PhD Candidate Noel Anderson was awarded a National Fellowship from the Miller Center and a Jennings Randolph Peace Scholarship from the United States Institute of Peace for the 2015-2016 academic year. He presented "Explaining Changing Trends in the Incidence of Civil War: Competitive Intervention and its Consequences for Intrastate Conflict" at the University of Chicago's Program on International Politics, Economics, and Security in April. He also presented "Competitive Intervention and the Angolan Civil War, 1975-1991" at the Tobin Project Forum on National Security in Cambridge in January, at the International Studies Association's Annual Convention in New Orleans in February, and at the Midwest Political Science Association's Annual Conference in Chicago in April.

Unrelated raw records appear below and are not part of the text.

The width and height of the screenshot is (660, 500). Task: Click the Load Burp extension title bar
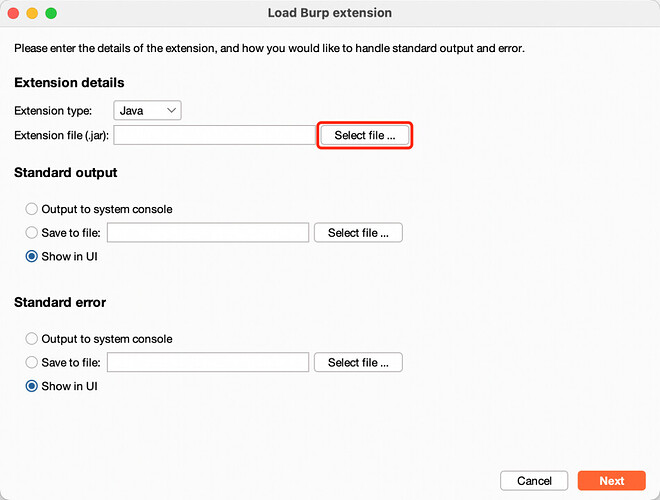point(330,13)
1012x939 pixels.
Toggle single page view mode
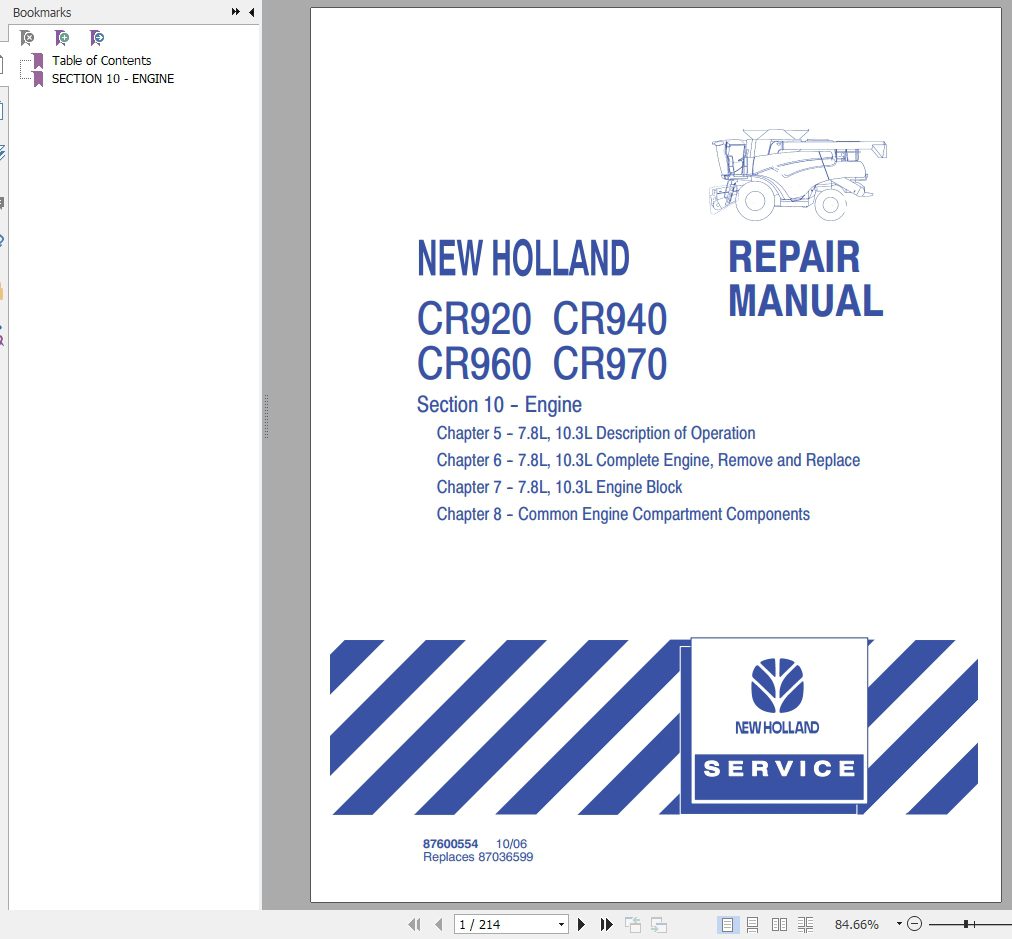click(x=727, y=922)
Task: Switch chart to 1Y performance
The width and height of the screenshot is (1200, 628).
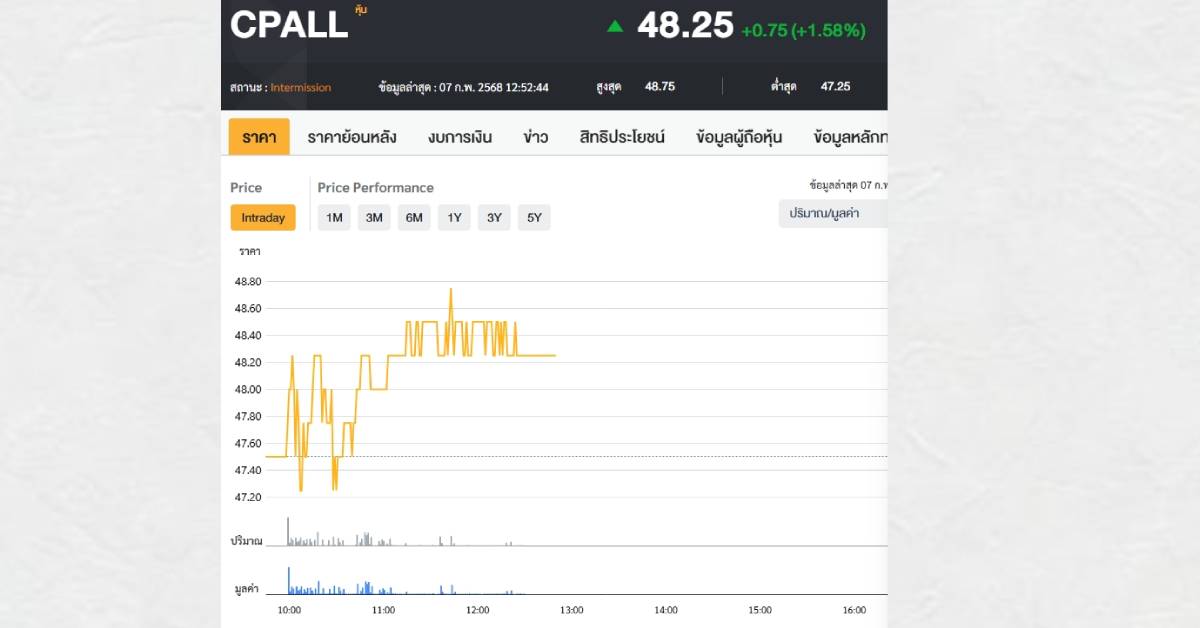Action: (454, 218)
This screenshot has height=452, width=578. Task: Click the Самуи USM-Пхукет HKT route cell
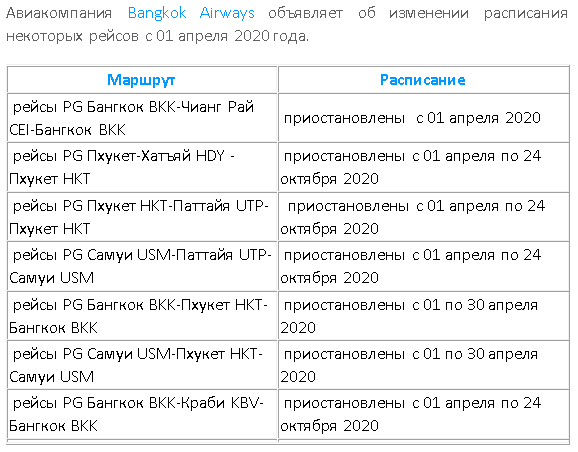pyautogui.click(x=142, y=365)
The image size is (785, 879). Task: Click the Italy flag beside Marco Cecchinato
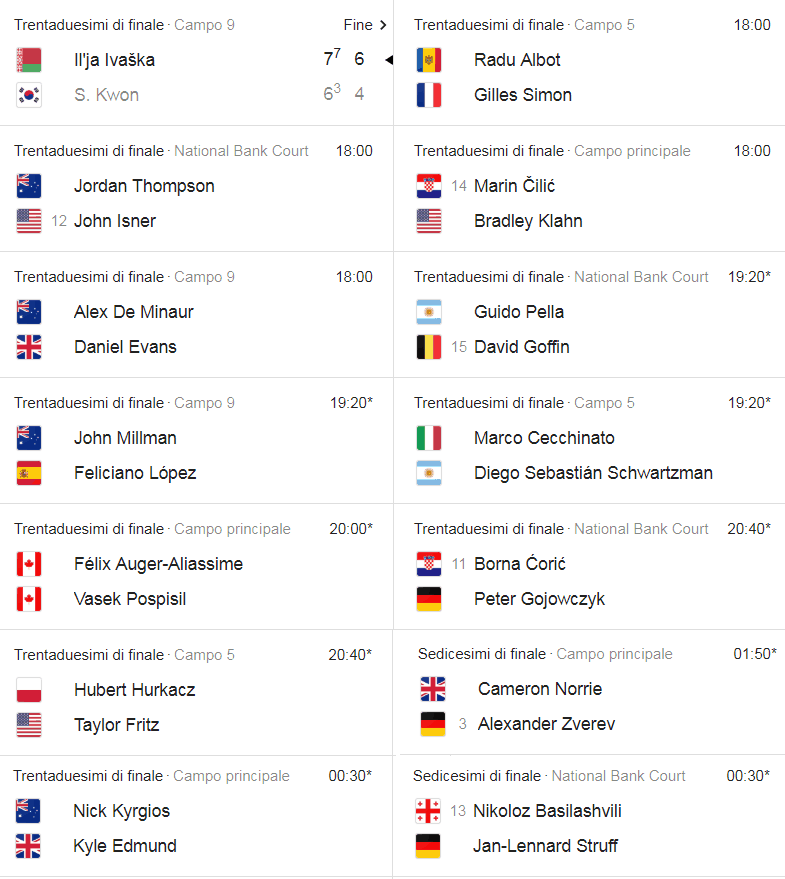coord(429,438)
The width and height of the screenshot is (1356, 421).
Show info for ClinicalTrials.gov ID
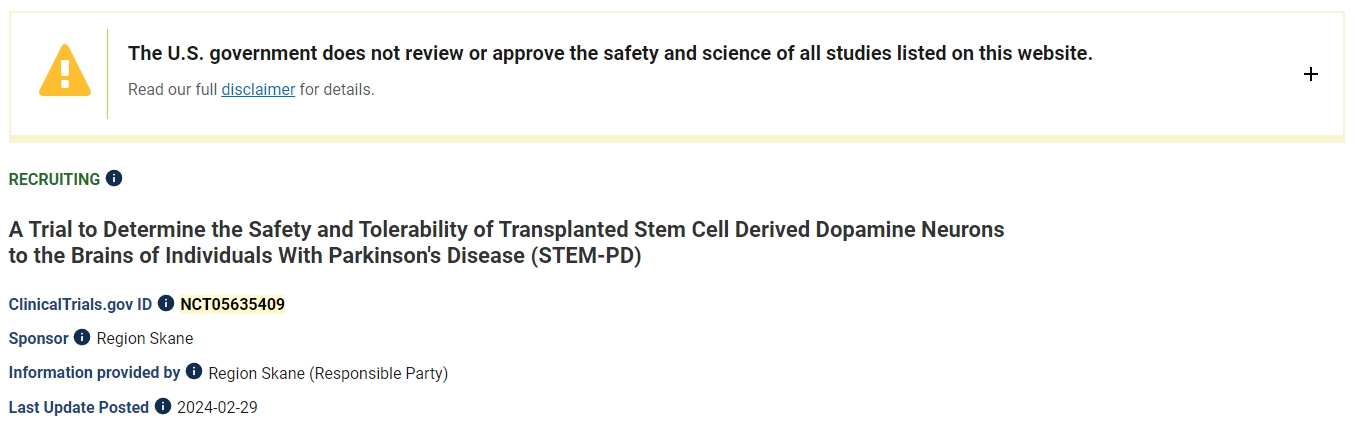click(166, 303)
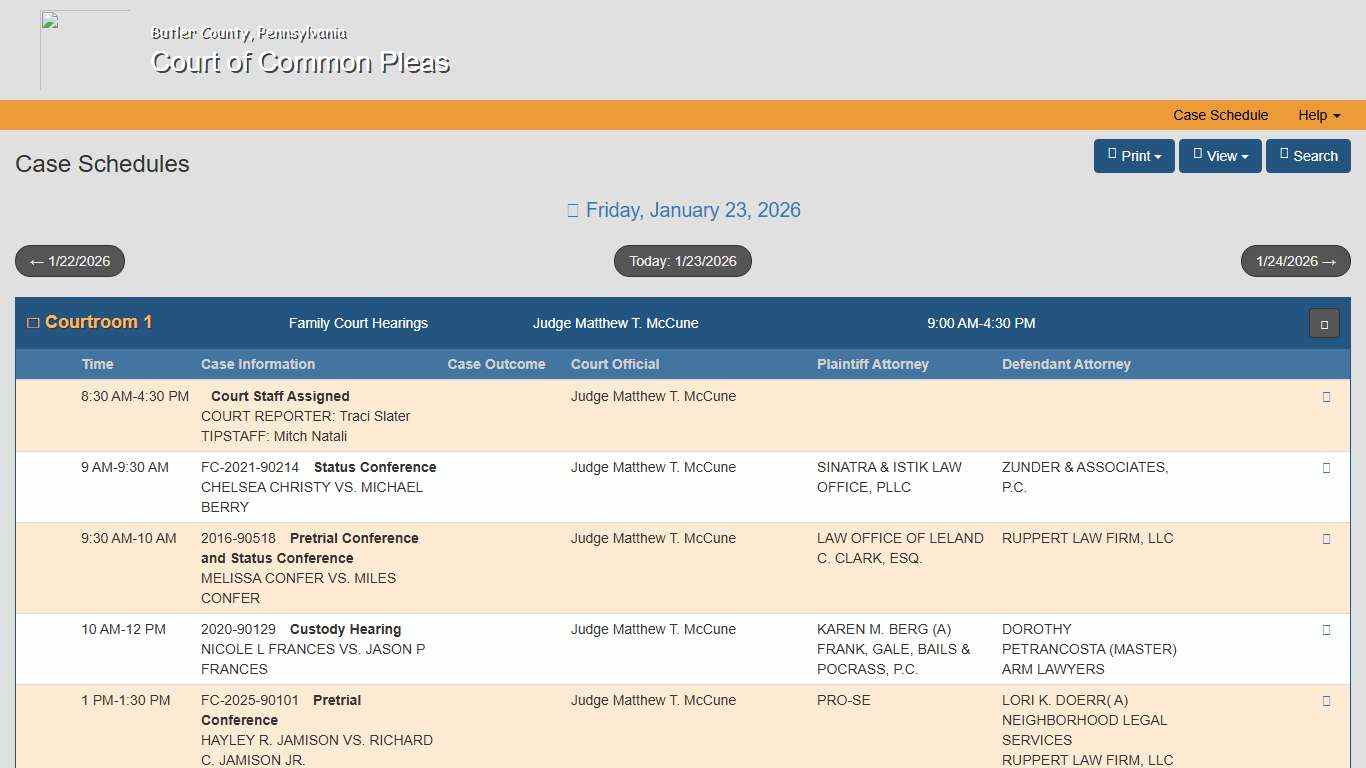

PhD Candidate Mark Bell presented "What Do Nuclear Weapons Offer States? A Theory of State Foreign Policy Response to Nuclear Acquisition" at the Harvard Belfer Center International Security Project Seminar in March, and "Beyond Emboldenment: The Effects of Nuclear Weapons on State Foreign Policy" at the International Studies Association Annual Meeting in February. He has accepted a Managing the Atom/International Security Project predoctoral fellowship at the Harvard Belfer Center for the 2015-2016 academic year.

Associate Professor of Political Science Fotini Christia has been named an Andrew Carnegie Fellow in the inaugural year of the Andrew Carnegie Fellowship program, which will provide support for scholars in the social sciences and humanities

Frank Stanton Chair in Nuclear Security Policy Studies and Professor of Political Science Frank Gavin served as Director of the Nuclear Studies Research Initiative (NSRI) and convened the 2015 NSRI conference in Airlie, VA. He, along with collaborators at the Maxwell School at Syracuse University, also received a major grant to develop the "Carnegie International Policy Scholars Consortium and Network," a program aimed at providing advanced graduate students in international affairs with the skills, substantive knowledge, and mentorship needed to successfully pursue careers both in the academy and the world of practice.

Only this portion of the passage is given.